小規模な銀行が単独で破綻に瀕しているならば監督当局や大規模銀行が支援ないしは処理に乗り出せますが、同時に複数の大規模銀行が信用に問題を抱えるとなると、金融危機となり国の信用にも関わる事態となります。
2000年代後半に起きたリーマンショックは、発生源のアメリカだけではなく世界経済に大きな打撃となり、各国金融当局はその後、国際的な金融規制の枠組みを整えてきました。
本稿ではリーマンショック以降の銀行規制の変化を説明することで、銀行が発行するハイブリッド債であるAT1債についてその特徴と、投資する際に考慮すべきポイントについて説明します。
1.リーマンショックを事例に金融危機を読み解く
危機の端緒〜サブプライムローンとは
低金利が長く続いた2000年代前半の米国では、住宅ブームが起きました。銀行は住宅ローン拡大のために低所得者など信用力の劣る顧客層にも貸し出しましたが、それを可能にしたのが証券化という金融手法です。

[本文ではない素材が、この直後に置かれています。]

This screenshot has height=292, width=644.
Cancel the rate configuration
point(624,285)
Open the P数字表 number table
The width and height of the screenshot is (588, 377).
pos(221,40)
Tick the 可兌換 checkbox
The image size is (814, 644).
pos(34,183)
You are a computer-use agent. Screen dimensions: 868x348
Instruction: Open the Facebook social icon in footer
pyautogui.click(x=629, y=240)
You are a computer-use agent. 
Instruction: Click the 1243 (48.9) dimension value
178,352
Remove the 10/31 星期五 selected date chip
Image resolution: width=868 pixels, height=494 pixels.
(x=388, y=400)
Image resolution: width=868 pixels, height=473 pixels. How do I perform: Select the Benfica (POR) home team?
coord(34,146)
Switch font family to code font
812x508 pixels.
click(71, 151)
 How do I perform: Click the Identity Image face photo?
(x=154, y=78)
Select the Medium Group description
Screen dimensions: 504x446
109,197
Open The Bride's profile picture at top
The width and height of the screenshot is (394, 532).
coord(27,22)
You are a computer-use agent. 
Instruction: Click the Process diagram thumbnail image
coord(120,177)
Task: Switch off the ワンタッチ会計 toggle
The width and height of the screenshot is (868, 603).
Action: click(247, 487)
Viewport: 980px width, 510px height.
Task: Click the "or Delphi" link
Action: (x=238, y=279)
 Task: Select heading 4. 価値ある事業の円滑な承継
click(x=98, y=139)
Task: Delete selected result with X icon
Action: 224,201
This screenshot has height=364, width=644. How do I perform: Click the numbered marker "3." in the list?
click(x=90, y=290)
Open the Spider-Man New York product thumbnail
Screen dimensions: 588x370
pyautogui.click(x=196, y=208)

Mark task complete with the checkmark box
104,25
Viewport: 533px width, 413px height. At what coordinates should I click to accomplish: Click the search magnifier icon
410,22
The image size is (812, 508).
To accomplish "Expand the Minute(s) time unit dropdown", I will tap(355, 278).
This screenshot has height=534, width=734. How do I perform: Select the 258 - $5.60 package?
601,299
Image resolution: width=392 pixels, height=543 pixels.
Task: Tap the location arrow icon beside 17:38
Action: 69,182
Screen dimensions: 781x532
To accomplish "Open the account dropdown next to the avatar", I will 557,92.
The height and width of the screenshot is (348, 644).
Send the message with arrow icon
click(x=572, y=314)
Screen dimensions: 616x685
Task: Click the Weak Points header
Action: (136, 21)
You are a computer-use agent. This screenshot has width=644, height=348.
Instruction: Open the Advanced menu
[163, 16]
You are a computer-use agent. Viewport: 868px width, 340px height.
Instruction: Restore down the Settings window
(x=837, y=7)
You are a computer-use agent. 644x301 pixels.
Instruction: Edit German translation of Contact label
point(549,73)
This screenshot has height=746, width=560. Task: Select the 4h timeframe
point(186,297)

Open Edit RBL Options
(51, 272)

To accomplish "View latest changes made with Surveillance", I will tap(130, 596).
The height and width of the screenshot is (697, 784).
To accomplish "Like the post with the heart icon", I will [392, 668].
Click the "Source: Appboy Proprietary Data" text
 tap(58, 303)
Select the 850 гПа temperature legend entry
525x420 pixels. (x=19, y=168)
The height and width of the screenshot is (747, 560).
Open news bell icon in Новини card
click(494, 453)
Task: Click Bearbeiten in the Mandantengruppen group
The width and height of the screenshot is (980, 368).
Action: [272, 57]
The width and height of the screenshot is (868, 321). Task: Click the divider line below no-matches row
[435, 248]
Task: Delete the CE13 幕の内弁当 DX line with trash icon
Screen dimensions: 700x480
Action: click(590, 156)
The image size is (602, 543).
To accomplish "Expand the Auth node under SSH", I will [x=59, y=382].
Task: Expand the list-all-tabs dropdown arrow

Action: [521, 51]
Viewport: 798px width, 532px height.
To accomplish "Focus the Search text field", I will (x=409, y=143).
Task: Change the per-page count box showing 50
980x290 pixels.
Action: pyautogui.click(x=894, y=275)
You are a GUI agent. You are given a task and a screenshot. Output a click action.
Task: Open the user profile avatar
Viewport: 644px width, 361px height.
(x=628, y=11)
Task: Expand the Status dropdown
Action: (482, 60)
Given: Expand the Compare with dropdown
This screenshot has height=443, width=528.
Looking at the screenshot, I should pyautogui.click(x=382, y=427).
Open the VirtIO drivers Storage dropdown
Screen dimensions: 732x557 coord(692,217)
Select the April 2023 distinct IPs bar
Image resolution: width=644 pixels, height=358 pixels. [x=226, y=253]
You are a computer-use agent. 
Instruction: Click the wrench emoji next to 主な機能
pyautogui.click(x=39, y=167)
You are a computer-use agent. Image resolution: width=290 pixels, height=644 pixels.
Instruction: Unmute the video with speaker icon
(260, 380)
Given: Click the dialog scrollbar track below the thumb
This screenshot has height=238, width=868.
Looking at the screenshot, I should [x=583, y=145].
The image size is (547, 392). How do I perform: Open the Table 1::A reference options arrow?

信用力の劣る顧客に対するローン(プライム=最上級ではない、という意味でサブプライムローンと言われます。)でもいくつも束ねて、キャッシュフローを組み換え、最も良い部分を切り出せば最上級の格付けが付与される金融商品を組成できました。
世界中の金融機関、機関投資家がそれらを購入しました。高い格付けなのに利回りは高いことが好まれたのです。しかし2007年ごろからおおもとの住宅ローンの延滞率増加が始まり、金融機関が証券化商品の持ち高を圧縮しようとした時、困難に直面します。中身が複雑で、適切な評価ができないためいくらで売り買いすれば良いのか、誰にもわからなかったのです。結果として売りは増えても買い手不在で評価値だけが下がっていくことになりました。
危機の連鎖〜欧米主要金融機関で損失拡大
2007年8月、フランスの大手金融機関BNPパリバが傘下のファンドの投資家の解約を凍結すると発表し、欧米の金融市場に動揺が広がります。半年後の2008年3月にはアメリカ大手金融機関のベアスターンズが経営難に陥ります。(NY連銀が緊急融資で支援した後、JPモルガンチェースにより買収。)
リーマンブラザース破綻〜世界経済に打撃
大手投資銀行のリーマンブラザーズも多額のサブプライム関連による評価損に苦しみ、政府支援のもとでの救済合併を模索しましたが果たせず、2008年9月に6000億ドルの負債を抱え、破綻します。
ベアスターンズに対して資金繰りのための緊急融資に連銀が応じたこと、その破綻直前には政府系の住宅金融機関二社を政府が救済したなどからリーマンも最後には支援の手が伸びるのでは、と見ていた金融市場はパニックに陥り、世界経済は深刻な打撃を受けます。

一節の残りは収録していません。